Besides devising a best-case scenario, Mr. Johnson urged groups to also consider a worst-case scenario and an exit strategy or contingency plan.
Do services fit your business plan? Don't sign up for a series of ad hoc, scattershot services without first incorporating each into a coherent business plan for your group and market. Otherwise, you may find yourself launching services and procedures without having the right staff to manage or implement them.
"Take the 'aim, then fire,' rather than the 'fire, then aim' approach," Mr. Johnson said. Groups should identify strategic services and options; assess the financial, legal and operational feasibility of each service; come up with an appropriate implementation task plan—and then "wrap the whole thing into the group's business plan."
Is it legal? Finally, be sure to run any business plan and proposed compensation arrangement by your attorney. Make sure those plans don't violate state statutes and federal self-referral and antikickback laws, said Patrick A. Hope, JD, the College's Legislative Counsel.
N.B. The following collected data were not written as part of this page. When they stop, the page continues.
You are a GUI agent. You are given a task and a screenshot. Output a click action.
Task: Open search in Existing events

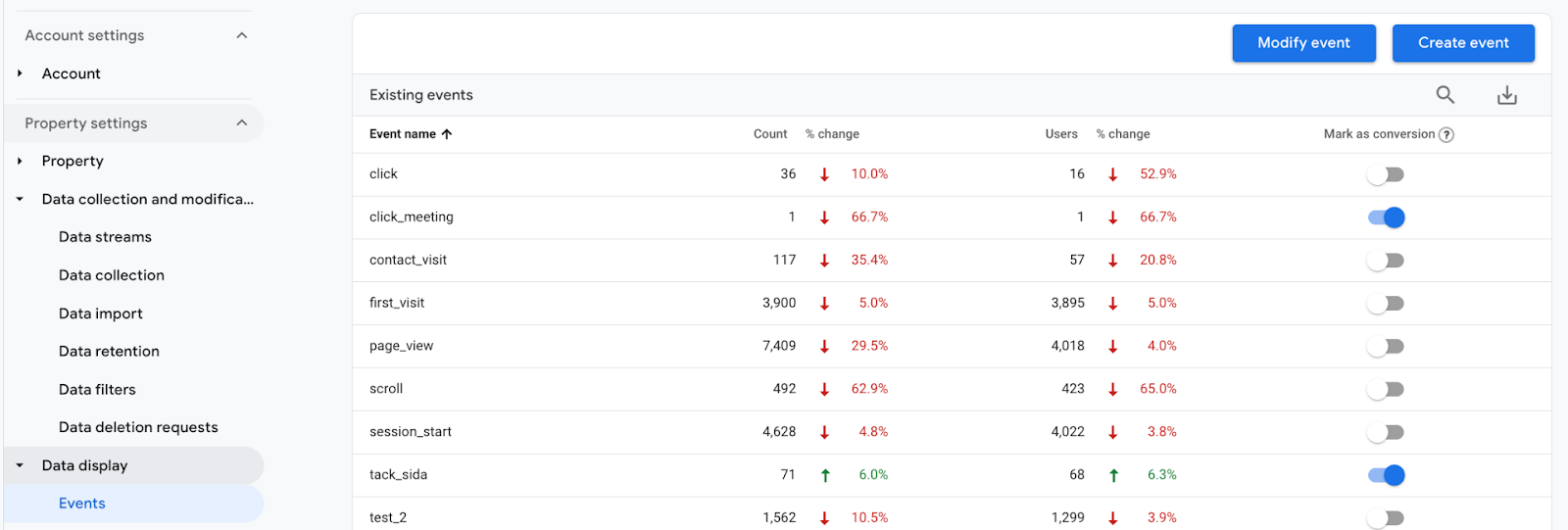pos(1445,95)
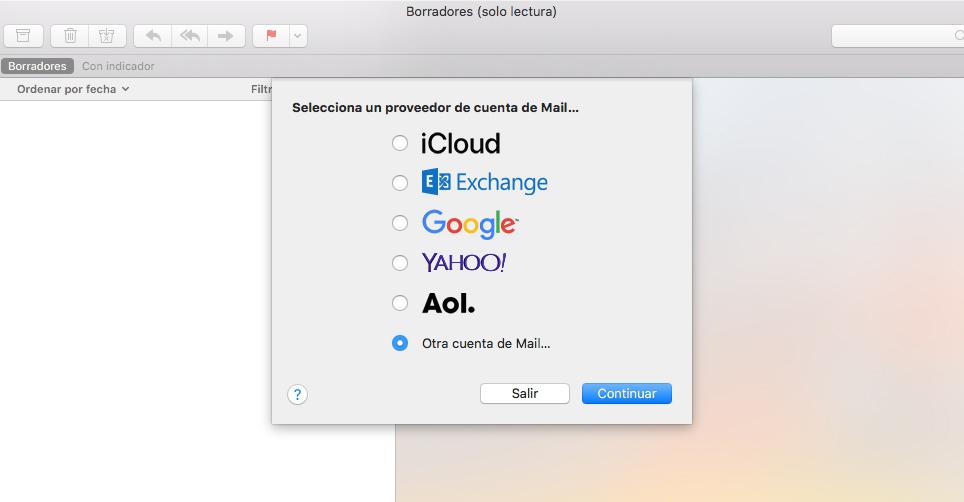
Task: Click the Reply arrow icon
Action: 153,36
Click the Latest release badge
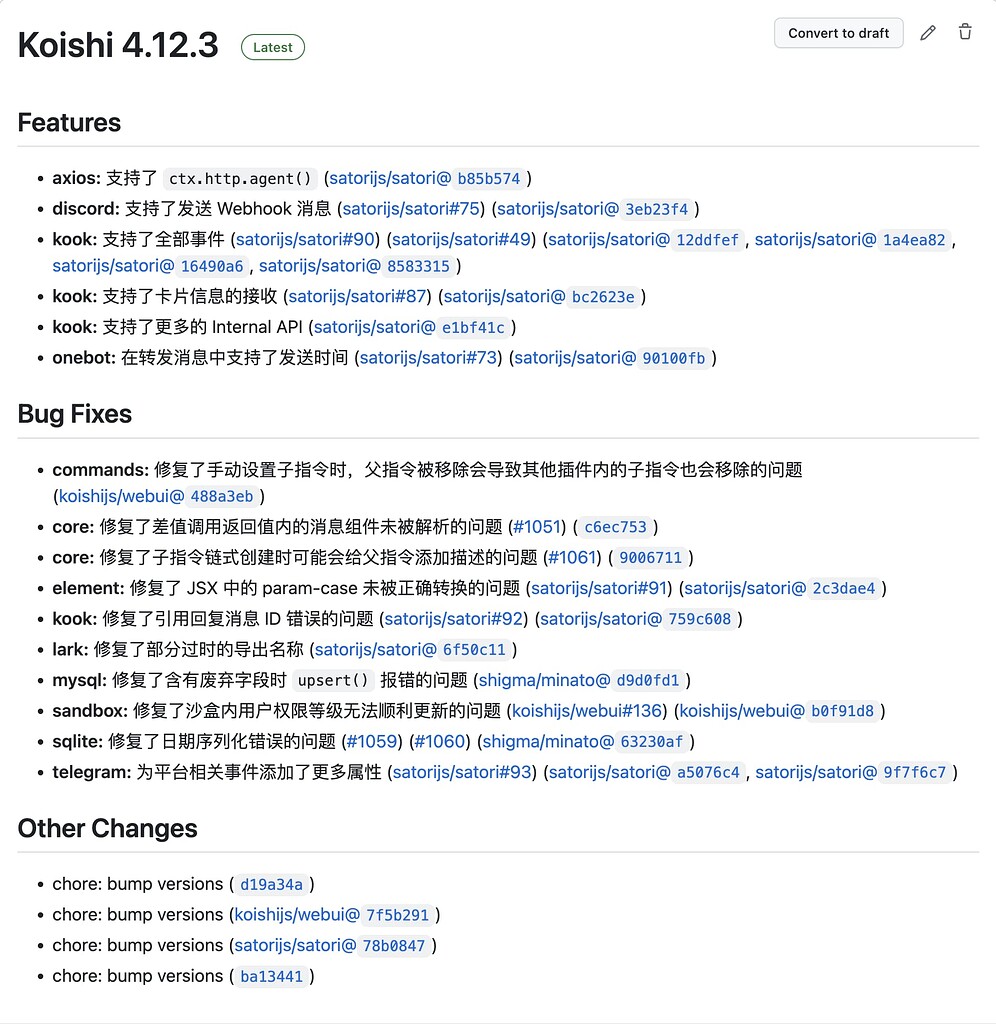996x1024 pixels. coord(272,47)
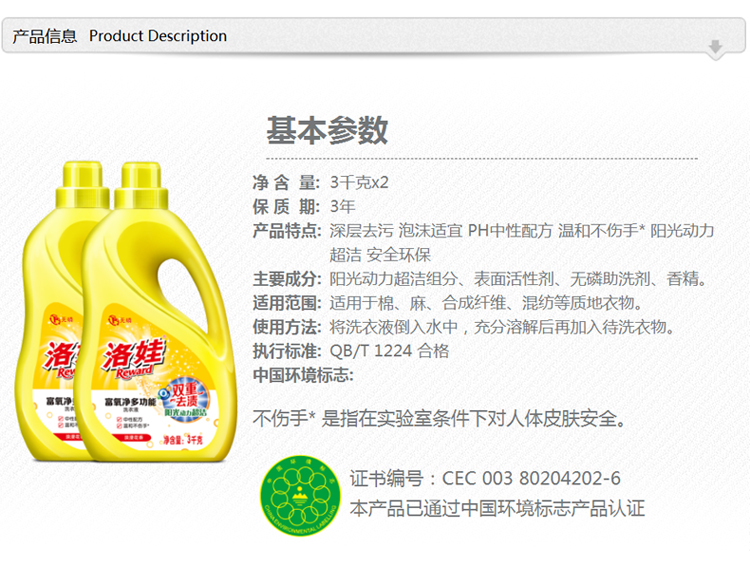The width and height of the screenshot is (750, 561).
Task: Click the 执行标准 QB/T 1224 合格 line
Action: (351, 351)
"Some states such as Florida have their own Stark laws that take precedence over federal law," Mr. Hope said. "It's important that physicians be aware of those legal implications." States also have different certificate of need requirements as well as fee-splitting regulations.
When considering various ownership strategies, Mr. Hope added, physicians also need to know that "the feds are onto the Stark law and they are starting to prosecute." Several years ago, he pointed out, federal authorities "might go after antikickback issues that had possible Stark violations, but the primary reason for audits was not Stark. Now it is."